- **What is needed**: The records sit below this line. Repeat all of them exactly.

[Collected data]
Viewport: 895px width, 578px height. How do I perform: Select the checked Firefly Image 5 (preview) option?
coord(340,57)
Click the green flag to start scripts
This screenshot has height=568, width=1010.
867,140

- **Reply to the exercise**:
Viewport: 895px width, 578px height. How do I perform: Select the checked Firefly Image 5 (preview) option?
coord(340,57)
Click the green flag to start scripts
This screenshot has height=568, width=1010.
867,140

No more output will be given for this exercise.